Understanding Long Short-Term Memory (LSTM) Networks: A Beginner's Guide with PyTorch

Jan 22, 2026

Continuing in our journey into Deep Learning Series, previosly we looked into RNNs architecture, now we explore the next evolution in sequence modeling: Long Short-Term Memory (LSTM) networks. So, imagine you’re reading a captivating mystery novel. As you progress through the chapters, you naturally remember important details from earlier pages, the suspicious character introduced in chapter 2, the clue hidden in chapter 5, and the red herring from chapter 8. This ability to retain and use information from the distant past while processing new information is exactly what makes you a good reader and what makes Long Short-Term Memory (LSTM) networks so powerful in the world of artificial intelligence.

Introduction: The Memory Problem
Understanding LSTMs Intuitively
The Math Behind LSTMs
Implementing an LSTM with PyTorch
Advantages and Disadvantages of LSTMs
Conclusion
References
Jupyter Notebook

Introduction: The Memory Problem

Before diving into LSTMs, let’s understand recap into RNNs: Recurrent Neural Networks (RNNs). Unlike traditional neural networks that process inputs independently, RNNs are designed to work with sequences. Think of them as networks that can handle data that comes one piece at a time, like words in a sentence or stock prices over time.

The key innovation of RNNs is their ability to maintain a “hidden state”, a kind of memory that gets updated as they process each new input. This memory allows them to consider previous information when making decisions about current inputs.

The Vanishing Gradient Problem

However, basic RNNs have a critical flaw: short-term memory loss. Just like a person with amnesia might forget conversations from a few minutes ago, RNNs struggle to remember information from more than a few steps back in a sequence.

This happens due to a technical issue called the “vanishing gradient problem”. During training, the network learns by calculating gradients (essentially, learning signals) and propagating them backward through time. But these gradients get smaller and smaller as they travel back, eventually becoming so tiny that they can’t effectively update the earlier parts of the network.

Think of it like playing “telephone” with a hundred people, by the time the message reaches the end, it’s often completely different from what was originally said.

LSTMs: The Solution

Long Short-Term Memory networks, introduced by Hochreiter and Schmidhuber in 1997, solve this problem by introducing a sophisticated memory management system. Instead of having simple memory that gets overwritten at each step, LSTMs have a “memory cell” with three specialized gates that control what information to remember, forget, and output.

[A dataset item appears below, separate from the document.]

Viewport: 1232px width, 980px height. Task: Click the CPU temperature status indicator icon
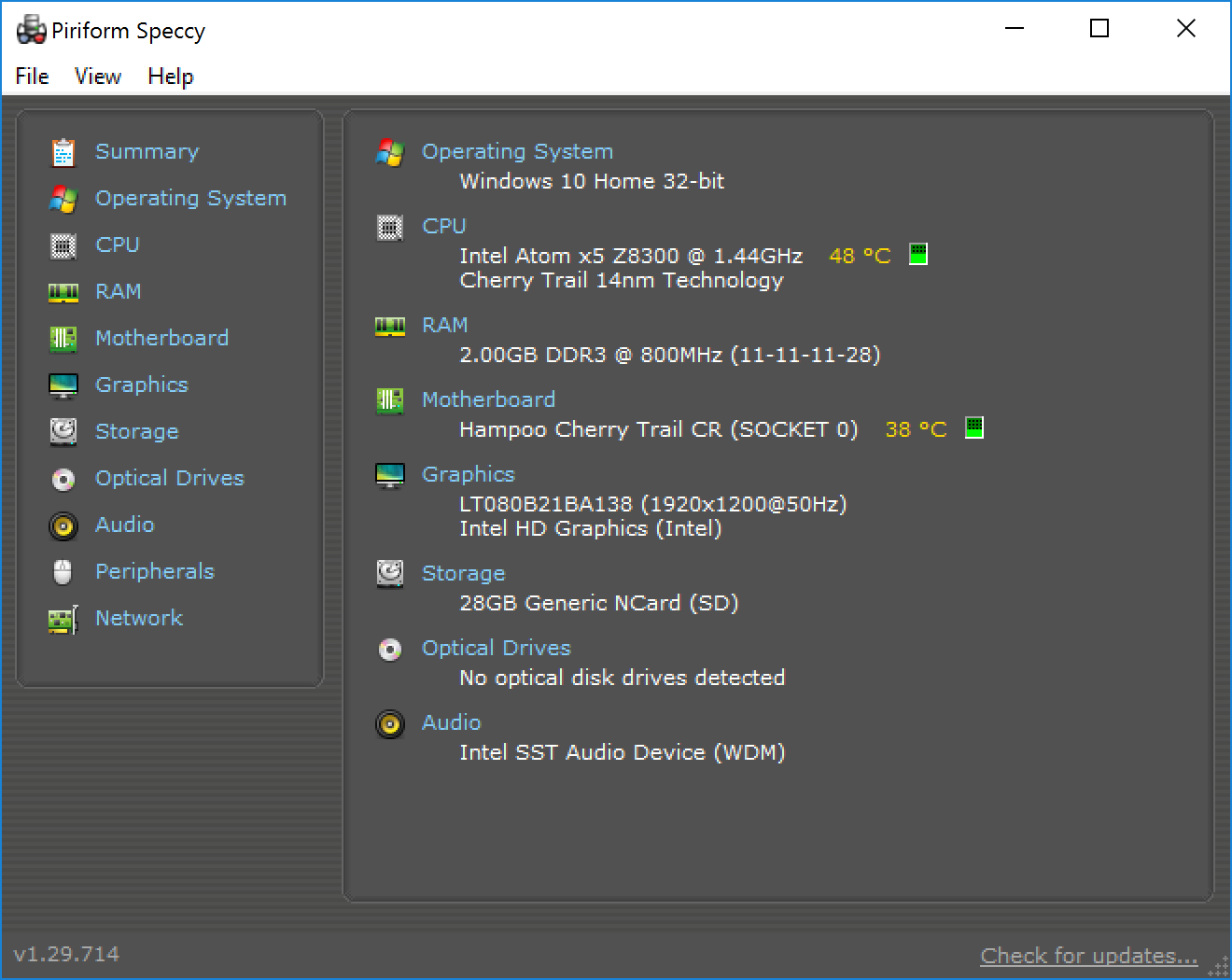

Understanding LSTMs Intuitively

Let us take a look into a simple analogy of a conveyor belt system in a factory to understand LSTMs intuitively. So, imagine a smart conveyor belt system in a factory. This isn’t just any conveyor belt, it’s equipped with three intelligent controllers:

The Forget Gate Controller: Decides what outdated information should be removed from the belt
The Input Gate Controller: Determines what new information is important enough to add to the belt
The Output Gate Controller: Controls what information from the belt should be sent to the next station

As items (information) flow along the belt (through time), each controller examines the current item and the belt’s contents, making intelligent decisions about what to keep, add, or output.

LSTM Cell Components

Let’s break down an LSTM cell into its core components:

Previous Hidden State (h_{t-1}) ──┐
                                  │
Current Input (x_t) ─────────────┼──► [LSTM Cell] ──► Current Hidden State (h_t)
                                  │                  │
Previous Cell State (C_{t-1}) ────┘                  └──► Current Cell State (C_t)

1. Cell State (C_t): The Main Memory

The cell state is like the main conveyor belt, it carries information through time. Unlike simple RNN hidden states, the cell state has a more direct path through the network, making it easier for gradients to flow backward during training.

2. Forget Gate: Selective Memory Erasing

The forget gate looks at the previous hidden state and current input to decide what information should be discarded from the cell state. It outputs values between 0 and 1 for each piece of information, where 0 means “completely forget” and 1 means “completely keep.”

3. Input Gate: New Information Filter

The input gate has two parts:

A gate that decides which values to update
A set of candidate values that could be added to the cell state

Together, they determine what new information should be stored in the cell state.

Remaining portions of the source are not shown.